Job Search Lessons Part 2

by Samantha on August 19, 2010


In case you weren’t aware, I’m in the middle of searching for a new job. A few weeks ago, I offered some tips for my fellow searchers, lessons that I’d learned so far.  I called the post Part 1, because I figured I would have more to share, and I was right. Here are three more:

1.  You have to believe that if something is meant to be, it will work out in the end. Getting rejected by a company, or not being asked back for a second interview sucks. Believe me, I know. But, after you allow yourself an hour or so to be sad/mad, really think about the job and the company, and if it was truly a good fit for you. Chances are, they had a good reason for not choosing you, and either way, it’s their loss. You can’t harp on the “woulda, coulda, shouldas,” or beat yourself up for what you could have done better. The past is over and done with, so look to the future and keep your head up.

2.  Don’t psych yourself out for interviews. I know, this is easier said than done, but it’s super important. I’m a worrier, and my gut reaction is to freak out about interviews and drive myself crazy with the pressure. But, this time around, I’ve found that the interviews I feel the best about afterwards are the ones that I didn’t overprepare for, the ones where I was just a more polished version of myself. My advice is to do your research on the company and the people you’re interviewing with, and practice the standard questions a few times to yourself, and a few times with a friend. DO NOT memorize your answers.

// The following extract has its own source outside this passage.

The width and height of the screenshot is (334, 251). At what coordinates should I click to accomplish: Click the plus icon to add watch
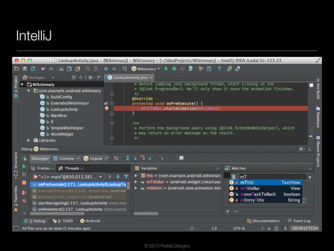pyautogui.click(x=228, y=211)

This will only lead to you freaking out even more when you can’t remember every word, or sounding like a machine when you answer like you’re reciting from a script.  Know yourself, your experience, and what makes you a great candidate for the job, and believe in yourself. You’ll be good to go!

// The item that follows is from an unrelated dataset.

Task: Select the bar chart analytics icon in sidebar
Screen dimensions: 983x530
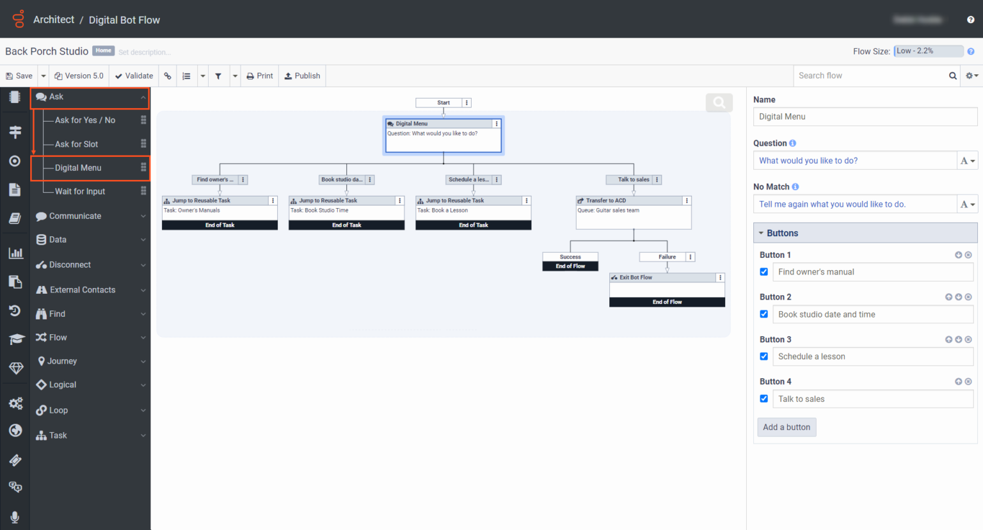Action: (15, 252)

3.  Apply to jobs that ask for more experience than you technically have. When I first graduated from college, I was afraid to do this, even though I’d had three very substantive internships. Now, I don’t let numbers hold me back. If a position sounds perfect for you, and you feel that your skills and experience would allow you to bring a lot to that organization, go ahead and apply. So what if it says 3-5 years and you only have two? Your two years may end up being more relevant than everyone else’s 3-5. Put yourself out there, and go for it!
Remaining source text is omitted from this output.